A Vale chega com pelo menos dez anos de atraso, para não ir muito longe, ao anunciar que vai acabar com as suas dez barragens de rejeitos de minério, em Minas Gerais. Se tivesse feito isso há mais tempo, teria evitado as 19 mortes que produziu em Mariana, há três anos, e as prováveis 300 ou mais que vai fazer em Brumadinho, sem mencionar aqui a grande devastação ambiental que provocou nos vales do Rio Doce e agora  no São Francisco.

Ao fazer o que chama de descomissionamento nessas barragens, todas construídas acima de cidades e povoados, a companhia estima gastar R$ 5 bilhões ao longo de três anos, o que é muito pouco para quem remunerou os seus acionistas, só no ano passado, com R$ 7 bi, deixando atrás de si um descomunal rastro de mortos, feridos e desalojados de toda espécie.

Pior para Minas Gerais, que já não anda bem das pernas e que ficará com bilhões a menos em sua arrecadação anual, já que nesse período de três anos a Vale deixará de produzir 40 milhões de toneladas aqui no estado. Não se sabe como o governador Romeu Zema  (Novo) aceitou essa decisão da Vale. 

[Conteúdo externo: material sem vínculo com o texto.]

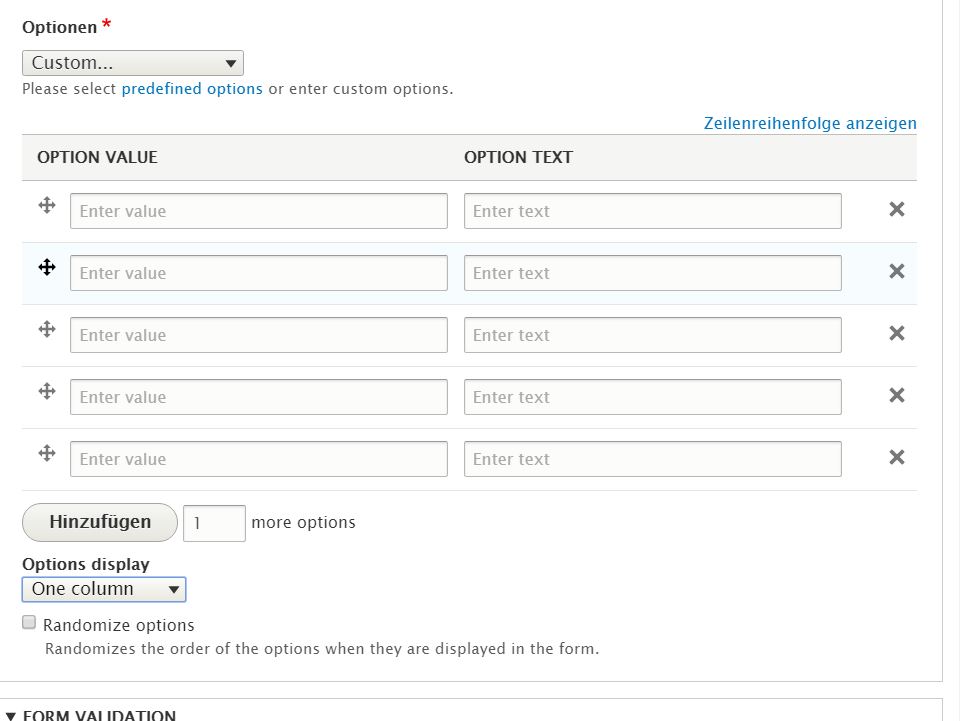The image size is (960, 721).
Task: Open the predefined options link
Action: [x=192, y=89]
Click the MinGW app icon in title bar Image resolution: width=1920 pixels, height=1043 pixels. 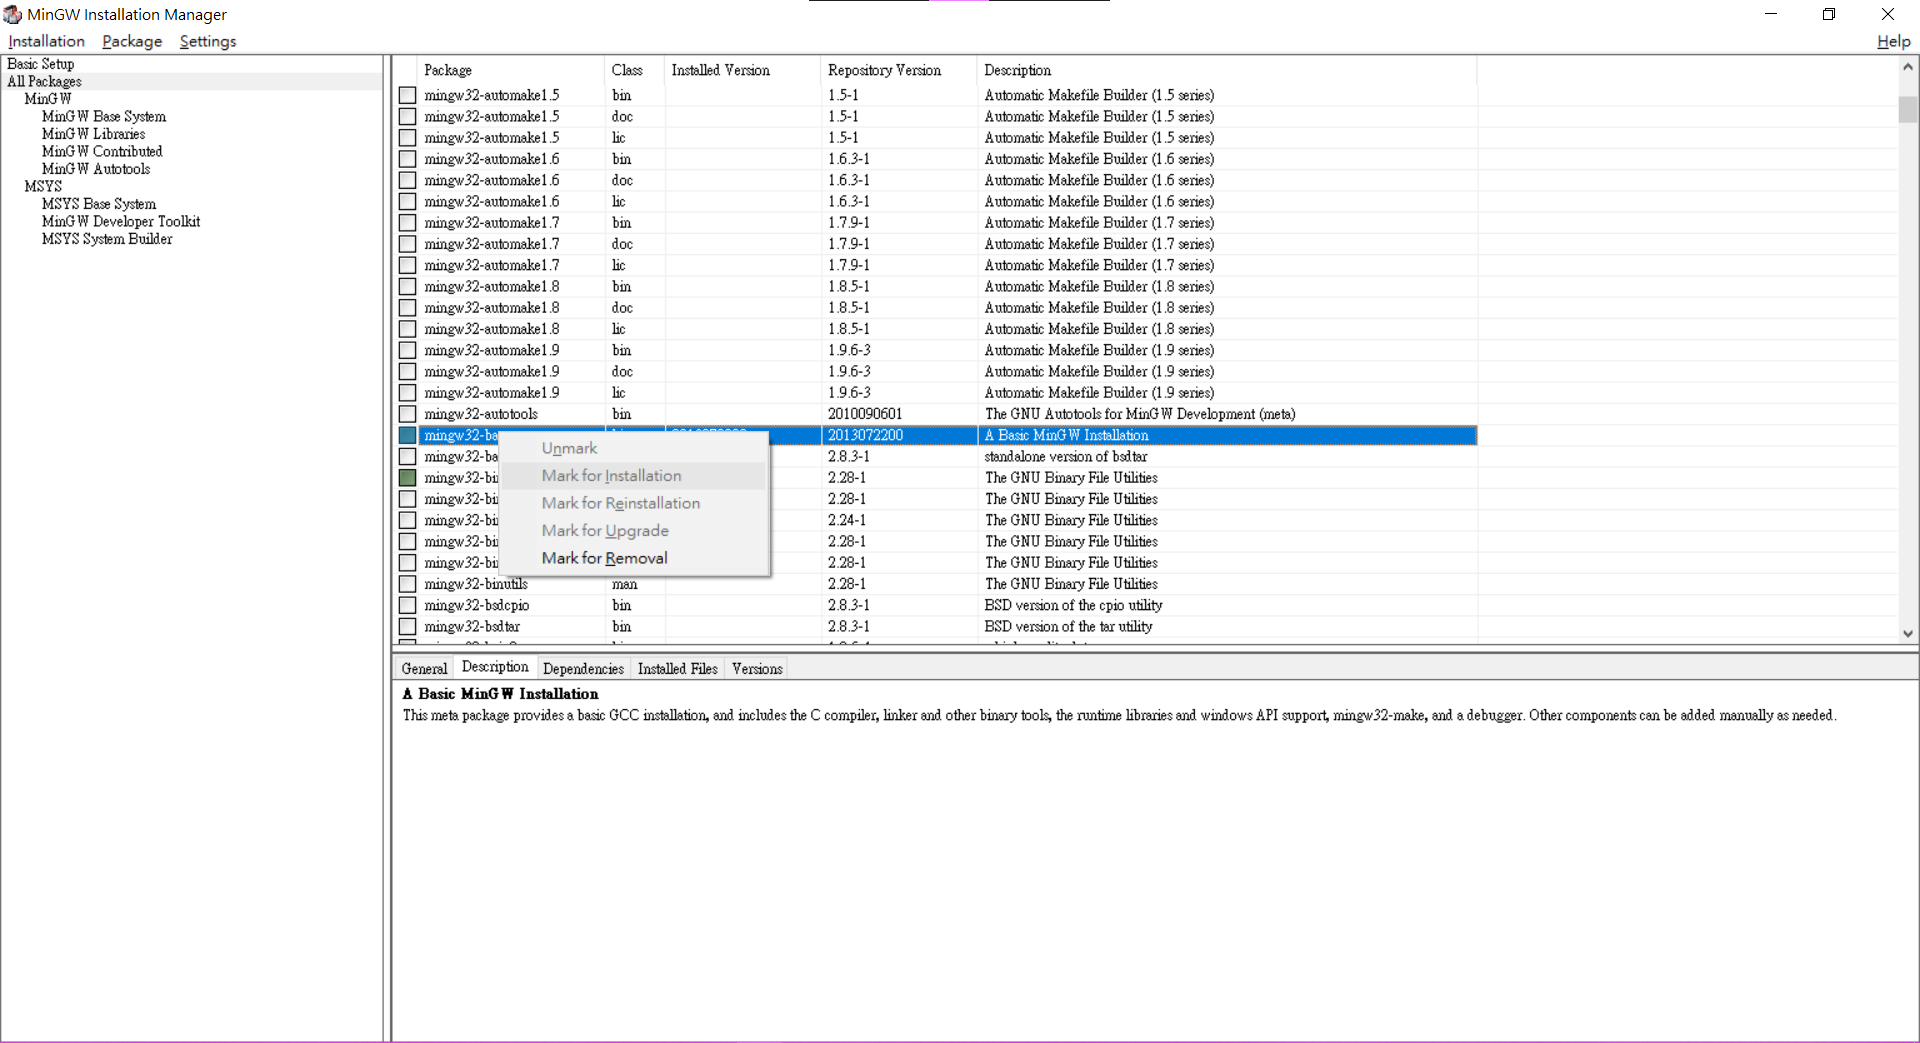(12, 14)
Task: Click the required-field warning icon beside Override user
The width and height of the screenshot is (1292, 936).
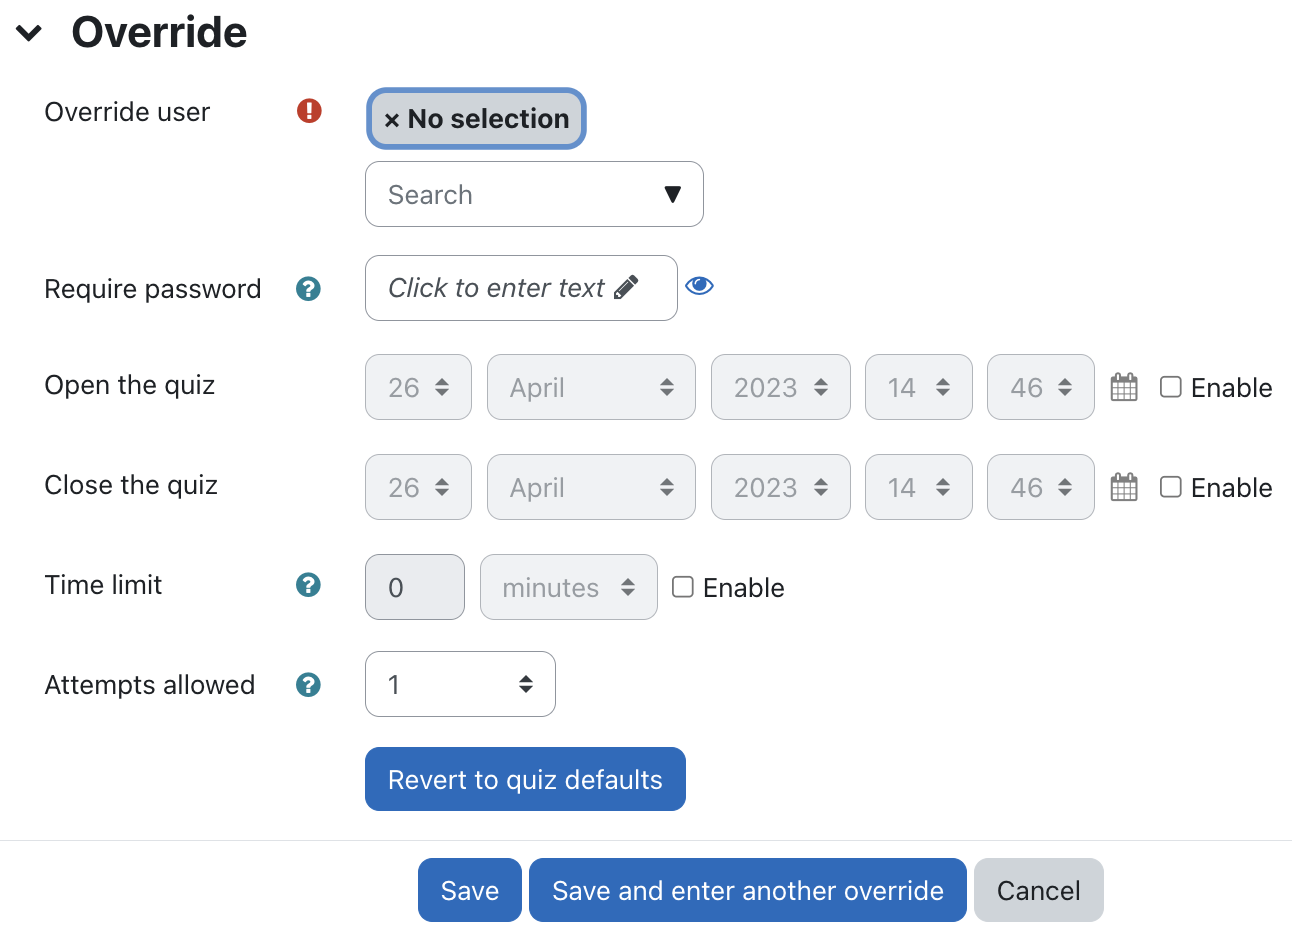Action: coord(309,111)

Pelo menos um deputado, João Vítor Xavier (PSDB), presidente da Comissão de Minas e Energia da Assembleia Legislativa mineira, irá ao Ministério Público para contestar parte da decisão: uma delas, a de que a Vale não deixe de pagar nenhum imposto a Minas e ainda faça a plena recuperação das áreas devastadas, a começar das barragens de rejeitos, já que não tem como tapar os buracos que têm deixado no solo mineiro desde que começou a extrair minério de ferro em Itabira, em 1942, ainda com o bucólico nome de Companhia do Vale do Rio Doce – depois abandonado para simplesmente Vale – segundo o poeta Drummond que um dia escreveu: ‘O Rio? É doce/ A Vale? amarga…’ cunhados em 1984, no poema “Lira Itabirana”.

Versos afinal proféticos diante do desastre de Mariana e do crime repetido em Brumadinho. Fala-se agora em CPI do Congresso ou quem sabe da Câmara ou do Senado – cada qual quer tirar o seu proveito – para apurar a atuação da Vale no país. Como sempre, nossos políticos, assim como a Vale, também chegam com atraso.

*Carlos Lindenberg é colunista do Metro Jornal. Escreve neste espaço às quintas.